The phone lets parents control who a child calls because it can store and dial no more than 23 numbers. The three most important numbers, like home or a parent's cell, can be speed-dialed from one-touch buttons.

Wherify's phone also lets parents monitor via computer or by phone where the phone has traveled, so you can check where your child hangs out. Service costs $20 to $47 a month. For more information, visit www.wherify.com.

Sprint and Verizon also sell GPS phones that can be used to locate someone. Verizon's Chaperone service has a couple of cool features for parents, even if teens might not like them.

One allows parents to track the speed of a car through a cell phone. Another can detect when a cell phone goes outside a pre-set geographic area and sends an alert to parents via computer or cell phone. In other words, you can make sure your child is at a local dance and not on his or her way to Vegas.

Sprint's Family Locator allows parents to set "safety checks" to make sure their kids arrive at school or appointments on time.

Check with your phone plan to see if these services cost extra or are included. And remember, these technologies only work if a child is carrying the cell phone.

Speaking about setting boundaries, it was amazing what I learned from my cell phone and FamilyWatchdog.us, which taps into state databases of registered sex offenders across the nation and meshes the information with Google Maps.

"We update our data no less than every 24 hours," says company founder Steve Roddell, FamilyWatchdog's sole shareholder. He started the service on the Internet in the wake of several high-profile child abductions and murders, including that of Floridian Jessica Lunsford, who was sexually assaulted and buried alive in 2005.

"Some police jurisdictions, including the sheriff's office in Marion County, actually provide us with the information directly," Roddell said.

I was able to call up a photo of my sex offender neighbor, as well as his exact address, conviction history and physical description (including weight, height, eye and hair color, and scars or tattoos if any). I could even view his home's location in relation to mine with the map feature.

I also learned that 42 other sexual offenders live within a five-mile radius of my home, according to FamilyWatchdog, three of whom live within a mile. Their rap sheets are scary. Internet sexual solicitation of a minor. Sexual battery. Rape.

Basically, the service can help guide parents and children away from any area where a red dot appears on your cell phone map. And many of the mug shots are so clear, you might even recognize the offender if he or she crossed your family's path.

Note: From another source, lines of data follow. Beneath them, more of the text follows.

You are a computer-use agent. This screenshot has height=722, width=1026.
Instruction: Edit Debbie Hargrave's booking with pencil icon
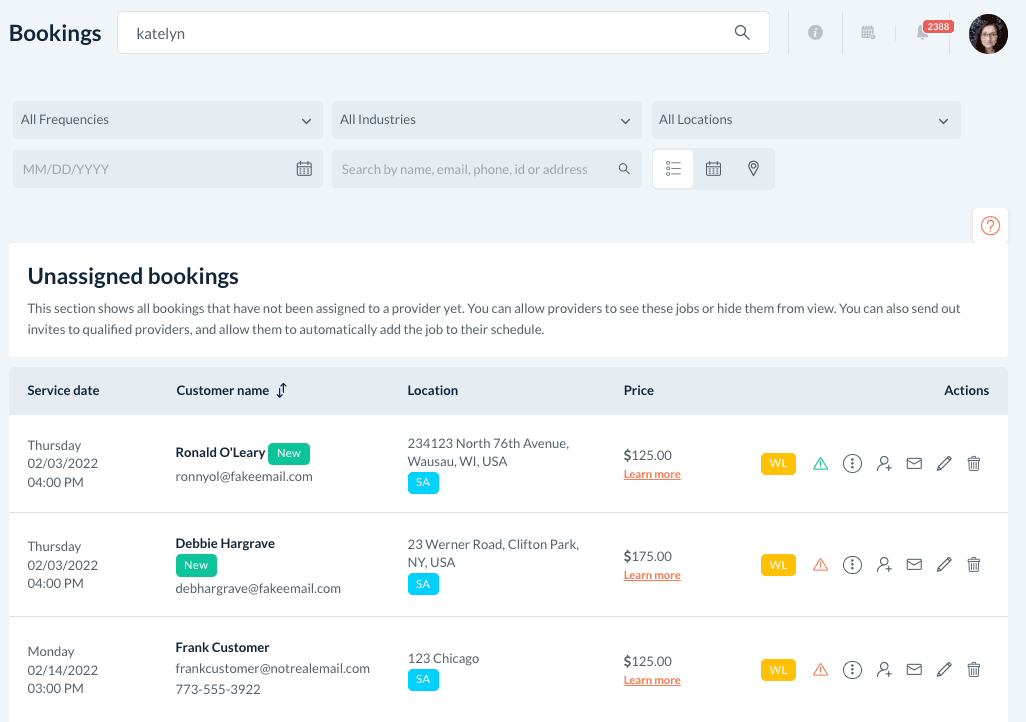click(x=944, y=565)
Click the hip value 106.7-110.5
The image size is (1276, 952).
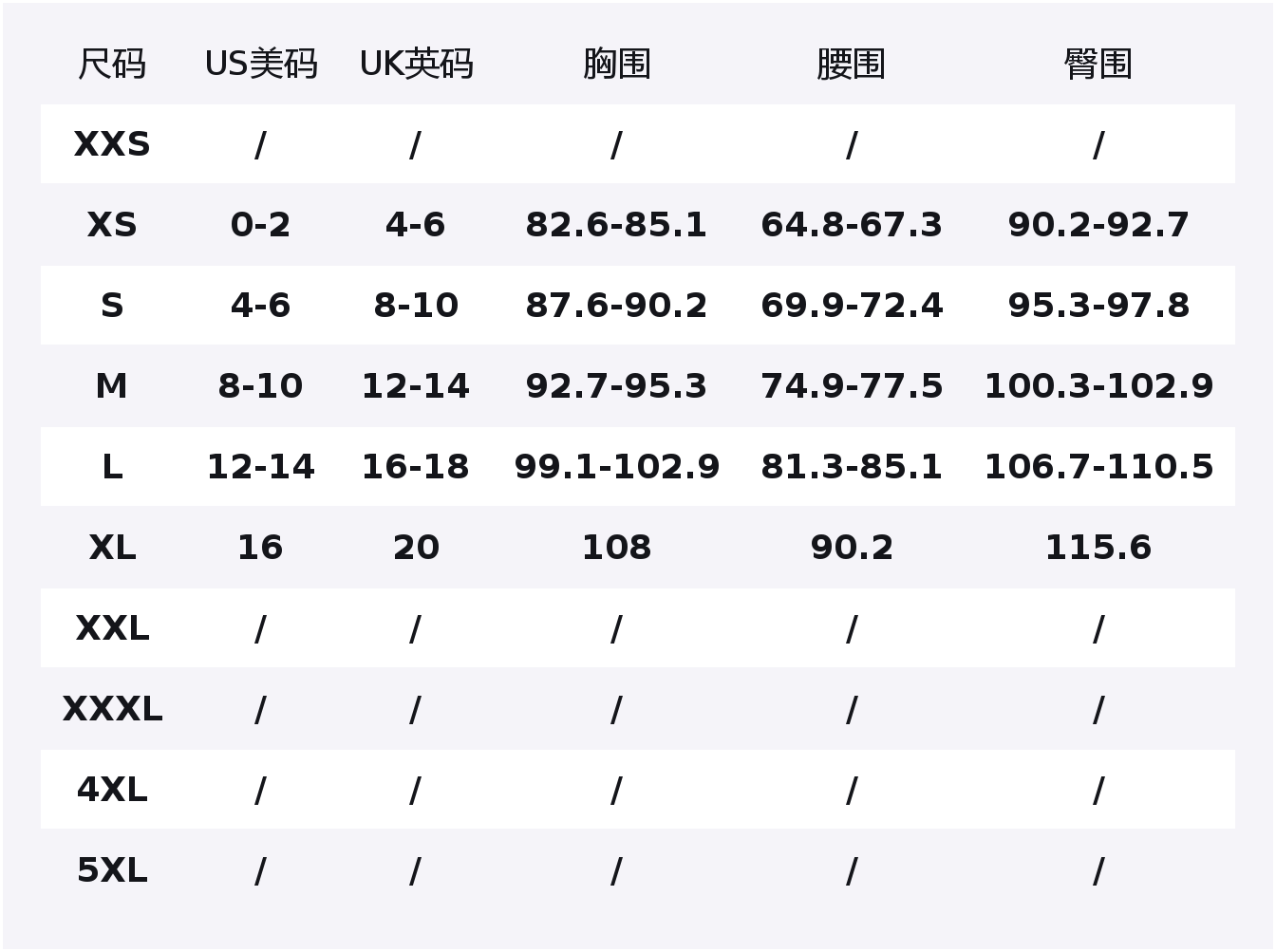point(1098,467)
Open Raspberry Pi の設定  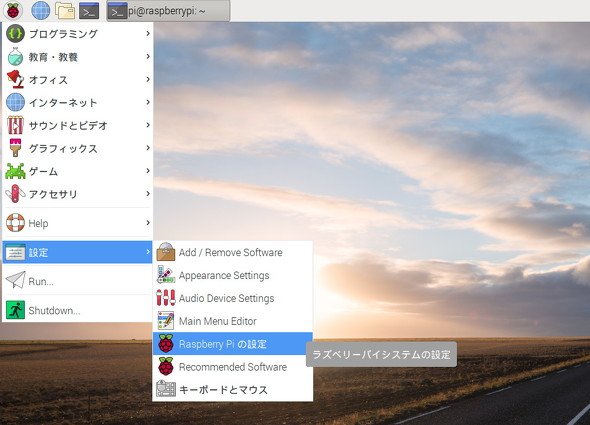[233, 344]
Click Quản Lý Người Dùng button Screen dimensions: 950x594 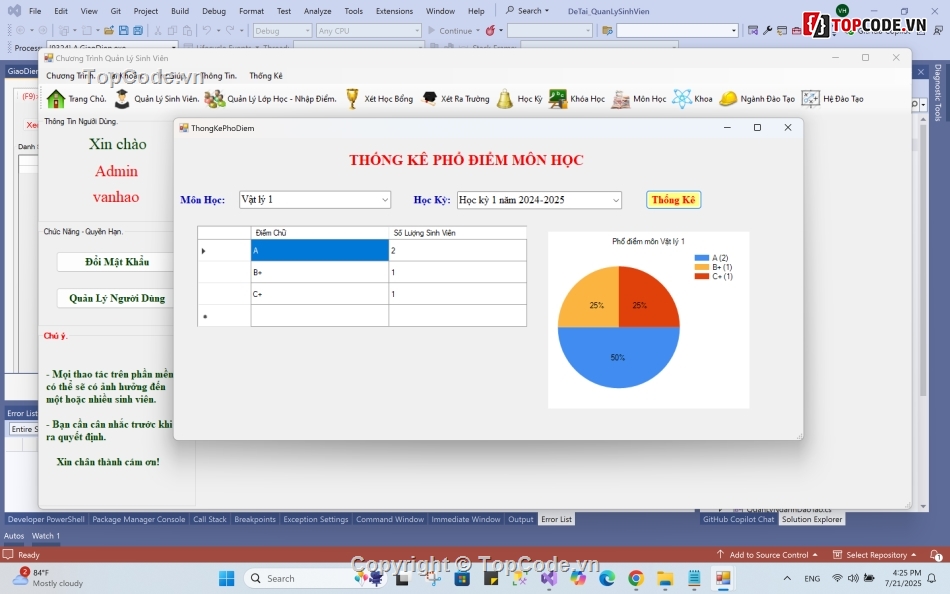point(117,298)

Yes, similar information is available to anyone with a computer and Internet connection. Check out www.doj.gov, www.myfloridalegal.com or www.fdle.state.fl.us. The tech breakthrough here is that this information can be accessed by parents without being tethered to a computer.

Using a cell phone, they can type in an exact street address, a street, or ZIP code and check their own neighborhoods or anywhere while out of town on business or vacation, or even while visiting friends and relatives, to check the surrounding area for known sex predators.

None of these technologies will guarantee a child's safety. But they certainly give an edge to parents who don't take anything for granted.